Nephrotic syndrome (NS) is a major manifestation of lupus nephritis (LN). The dysregulation of podocytes, the glomerular basement membrane (GBM) and endothelial cells (ECs) results in proteinuria in glomerular diseases. The aim of our study was to clarify whether the dysregulation of these barriers is associated with NS in proliferative LN and membranous LN. Fifty-six patients with NS, including minimal change NS in 15, primary membranous nephropathy (PMN) in 13, class III/IV LN in 15, and class V LN in 13, were enrolled in this study. Subjects with idiopathic haematuria were assigned as controls. Glomerular expression of Wilms tumour protein 1 (WT1), nephrin, synaptopodin and podocalyxin was evaluated by immunohistochemistry (IHC) and real-time quantitative reverse transcription polymerase chain reaction. EC injury was evaluated by CD31 immunostaining and electron microscopy (EM). Reduced expression of WT1, nephrin and synaptopodin was found in PMN, class III/IV LN and class V LN as compared with controls by IHC and mRNA analysis.
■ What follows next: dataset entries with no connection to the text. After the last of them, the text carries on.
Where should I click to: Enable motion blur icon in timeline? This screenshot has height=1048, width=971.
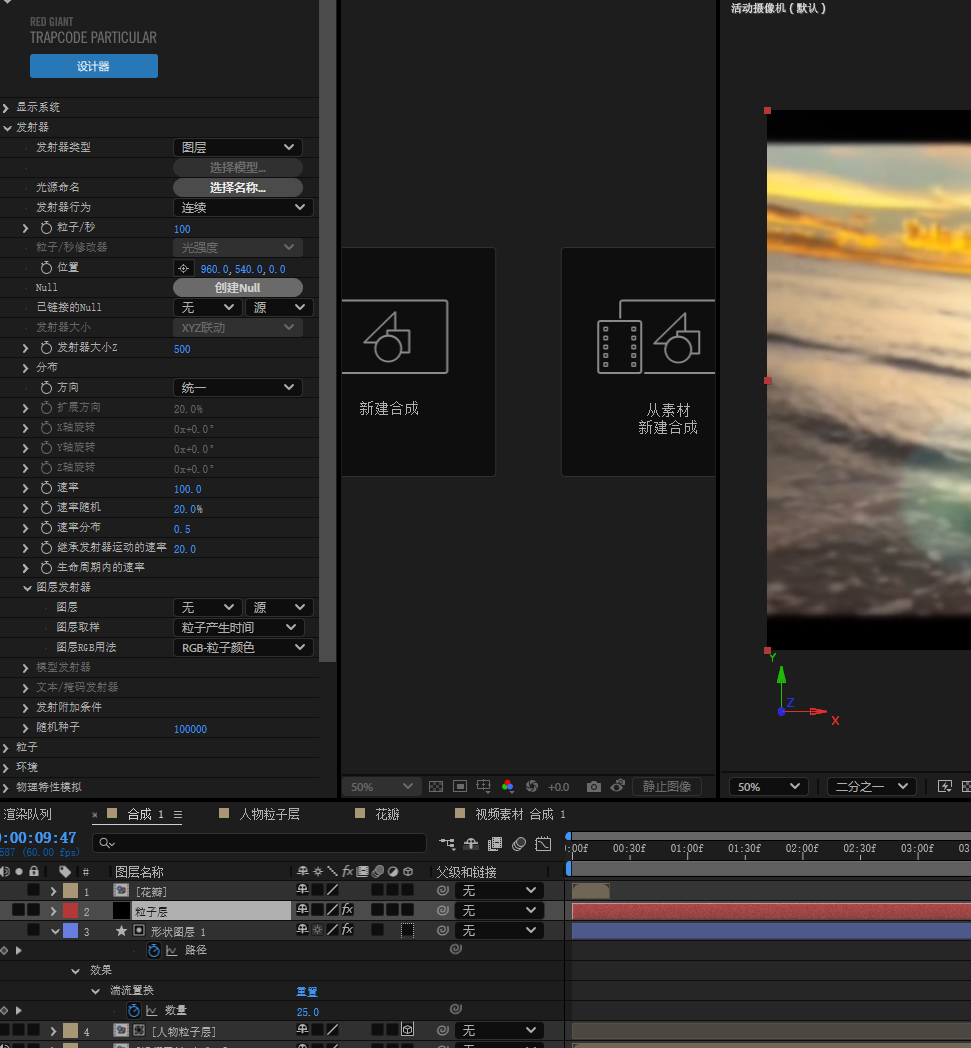[x=519, y=844]
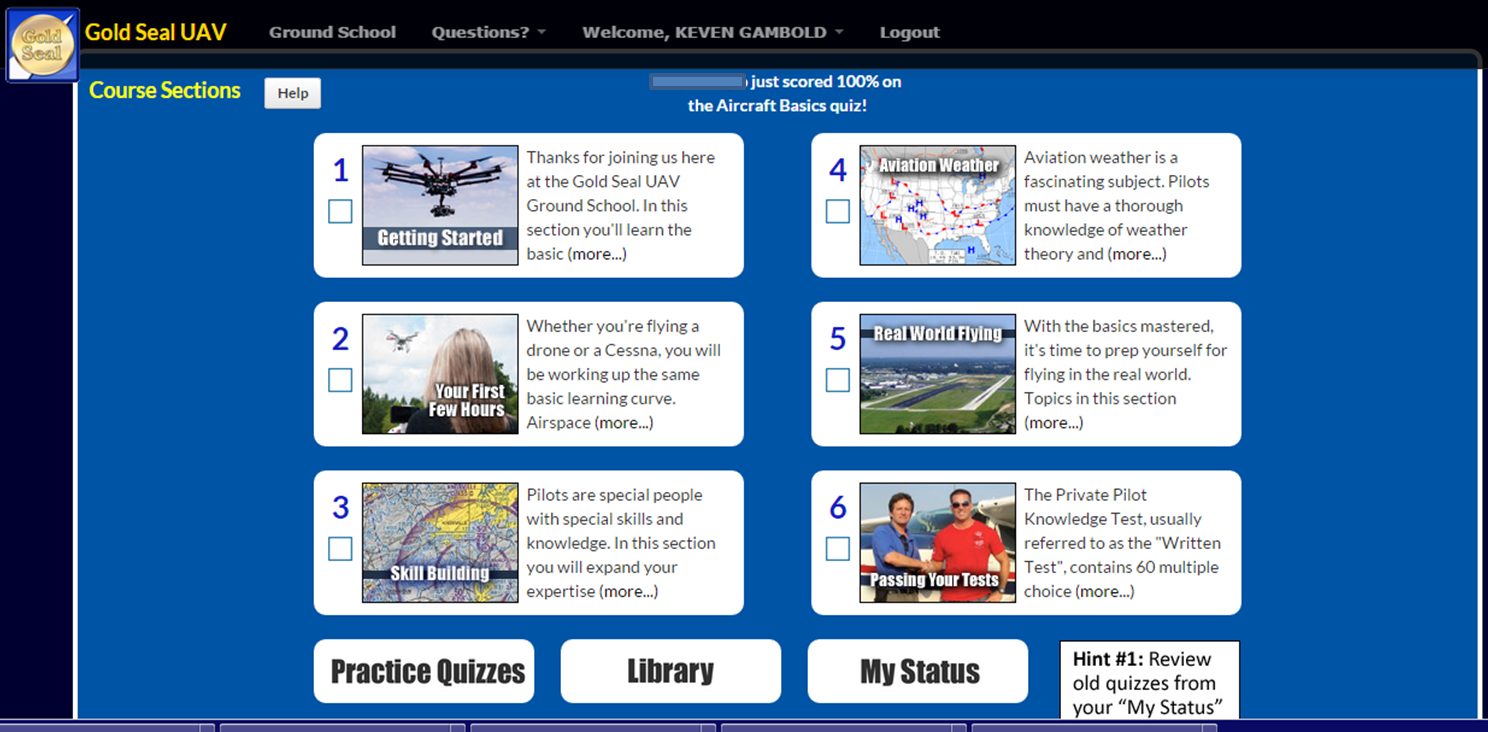
Task: Toggle the section 1 completion checkbox
Action: pyautogui.click(x=340, y=212)
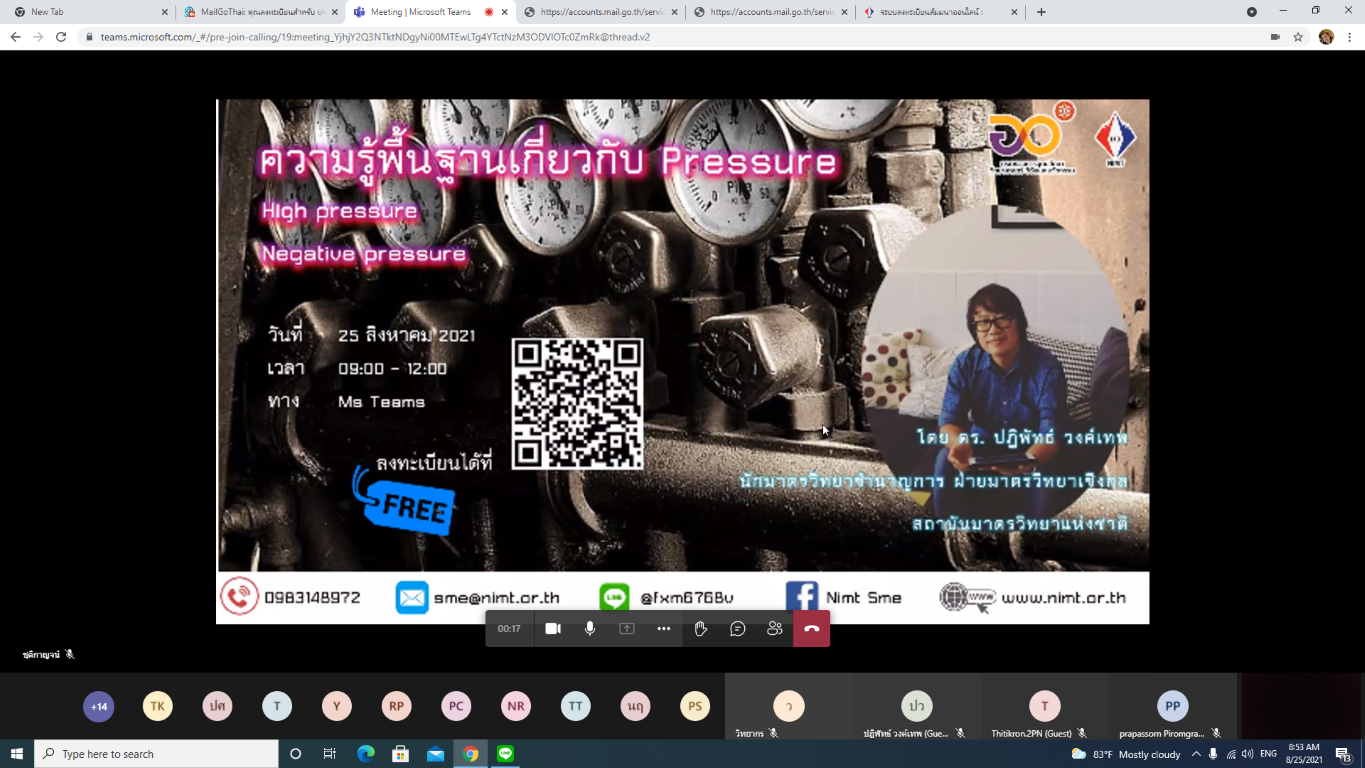
Task: Show the participants panel
Action: [x=775, y=629]
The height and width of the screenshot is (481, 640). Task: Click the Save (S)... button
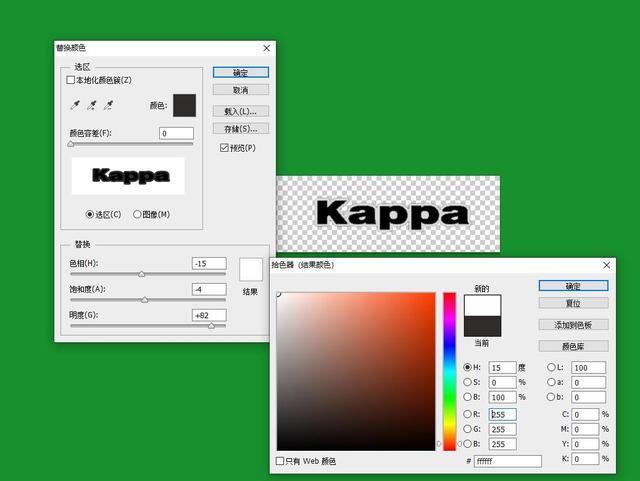coord(241,129)
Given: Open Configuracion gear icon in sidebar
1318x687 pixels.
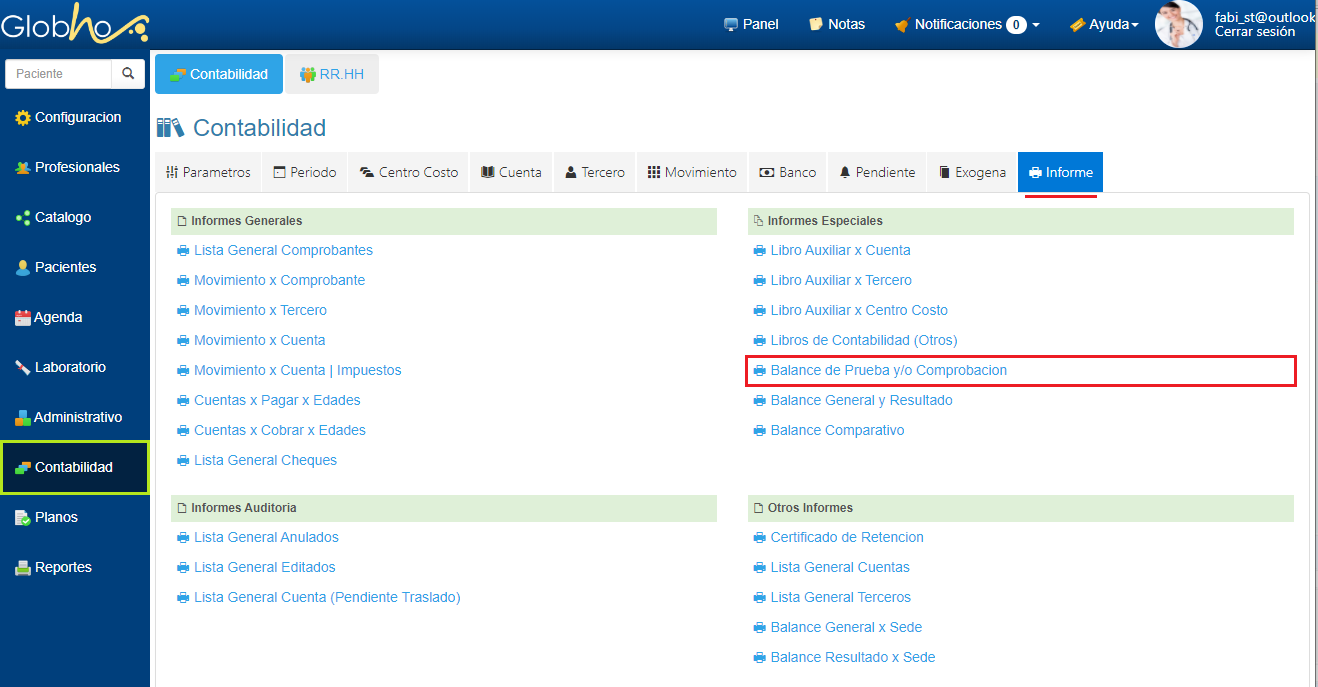Looking at the screenshot, I should (x=23, y=118).
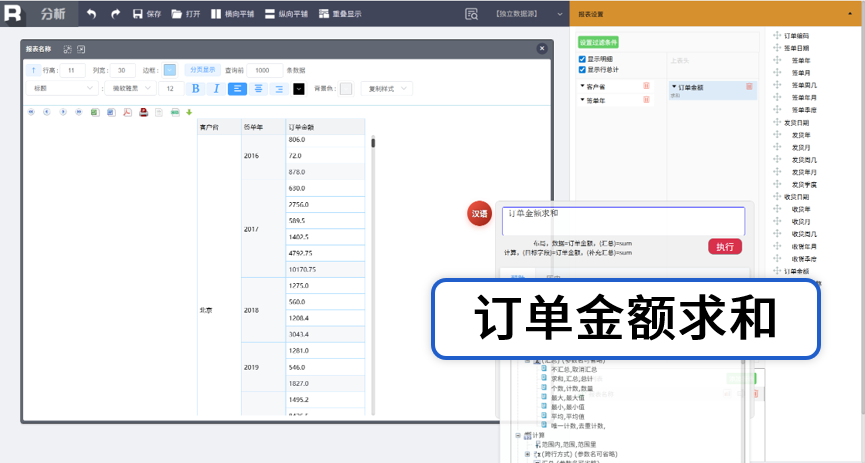
Task: Click the undo arrow in top toolbar
Action: click(x=92, y=14)
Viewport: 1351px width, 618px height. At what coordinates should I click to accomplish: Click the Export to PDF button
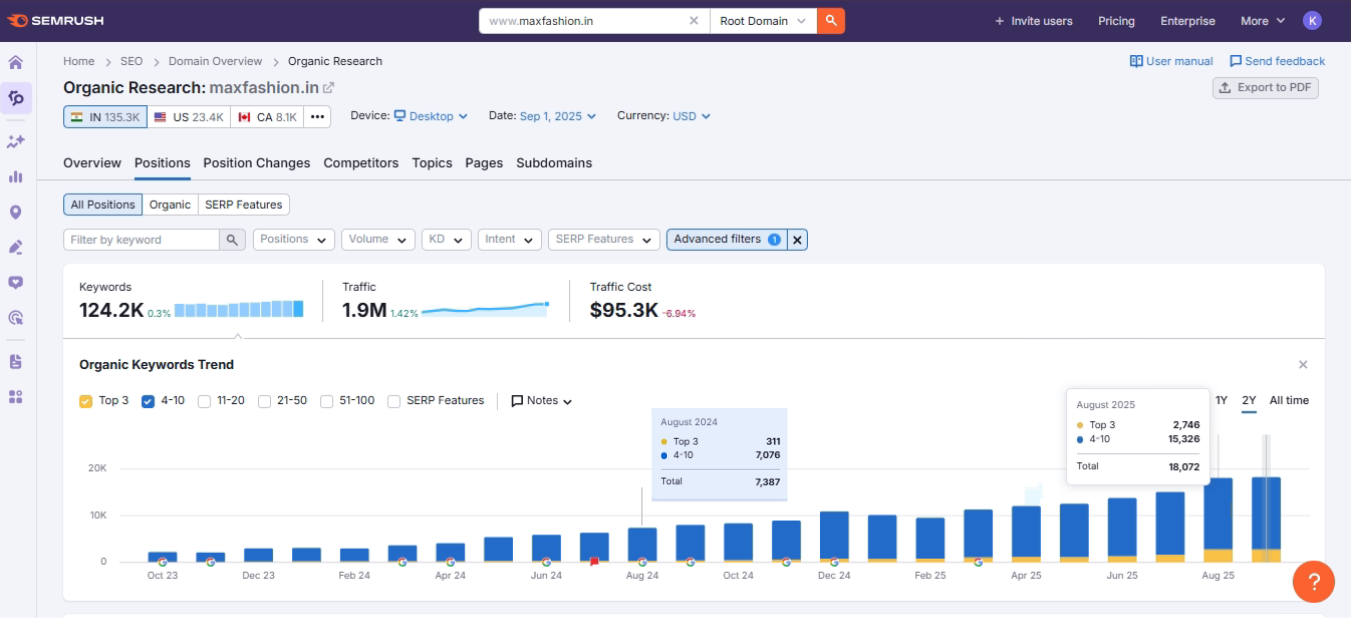(1265, 88)
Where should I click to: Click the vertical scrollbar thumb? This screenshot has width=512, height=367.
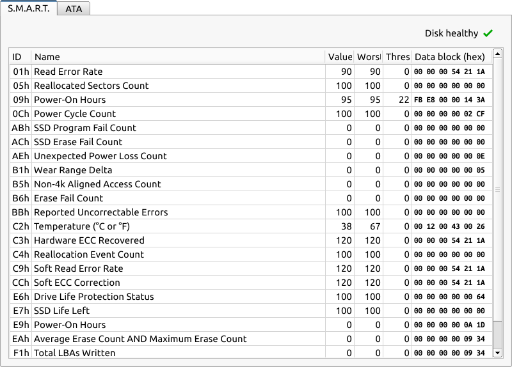click(498, 190)
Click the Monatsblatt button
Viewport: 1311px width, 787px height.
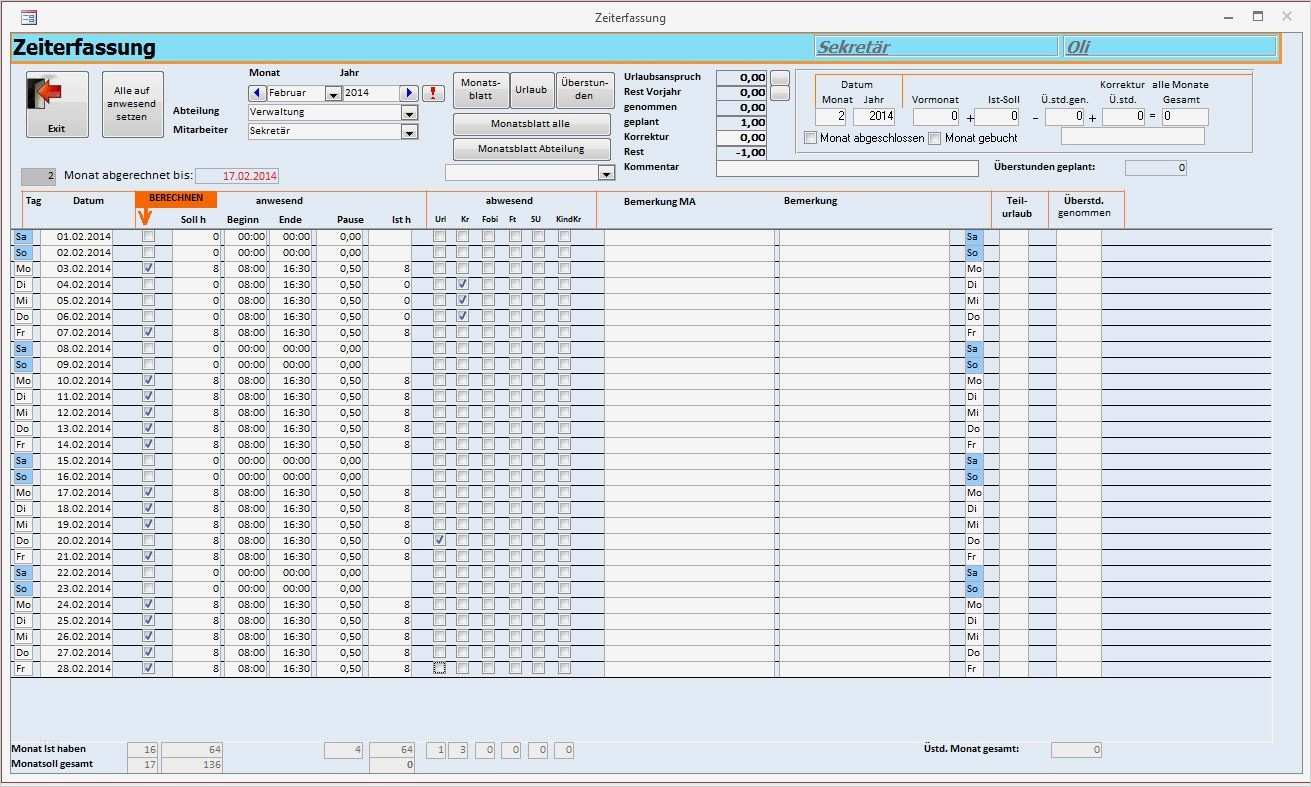click(x=480, y=89)
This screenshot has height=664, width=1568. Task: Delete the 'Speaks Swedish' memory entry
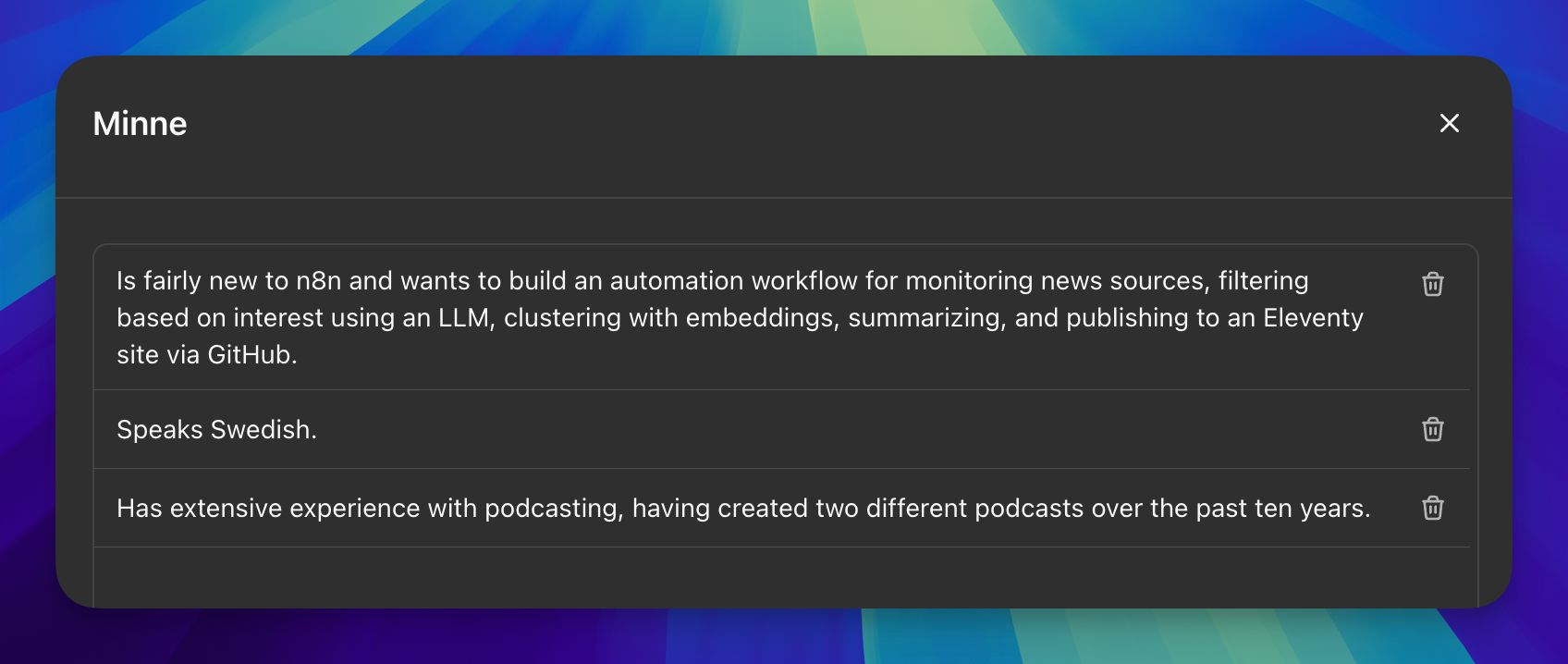tap(1432, 429)
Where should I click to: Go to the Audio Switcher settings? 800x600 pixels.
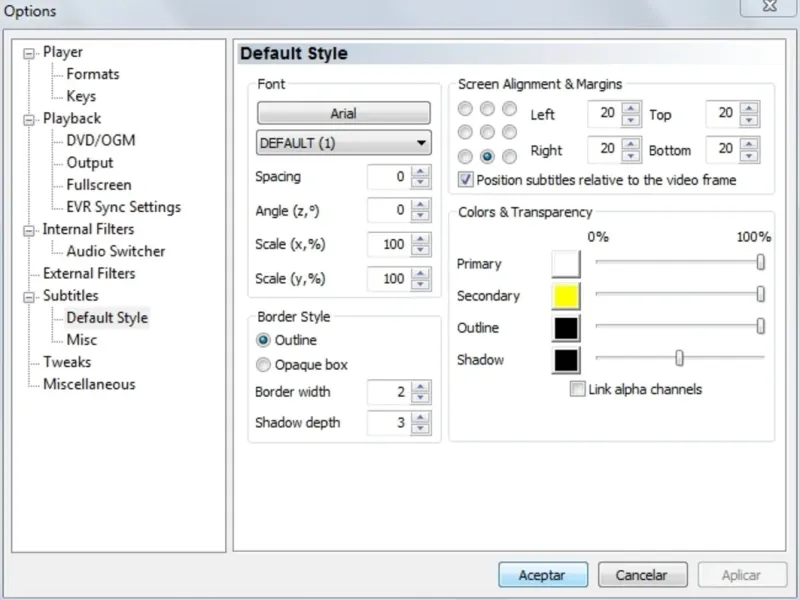[115, 251]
Reduced expression of these molecules was not different between class III/IV LN and class V LN. Reduced numbers of CD31-positive ECs were found in class III/IV LN as compared with class V LN. EC injury showing subendothelial widening on EM was apparent in class III/IV LN as compared with class V LN. Foot process effacement was found only along the GBM showing EC injury in class III/IV LN. Our study suggests that coexistence of podocyte and EC injury may lead to NS in proliferative LN. Podocyte damage alone leads to NS in membranous LN.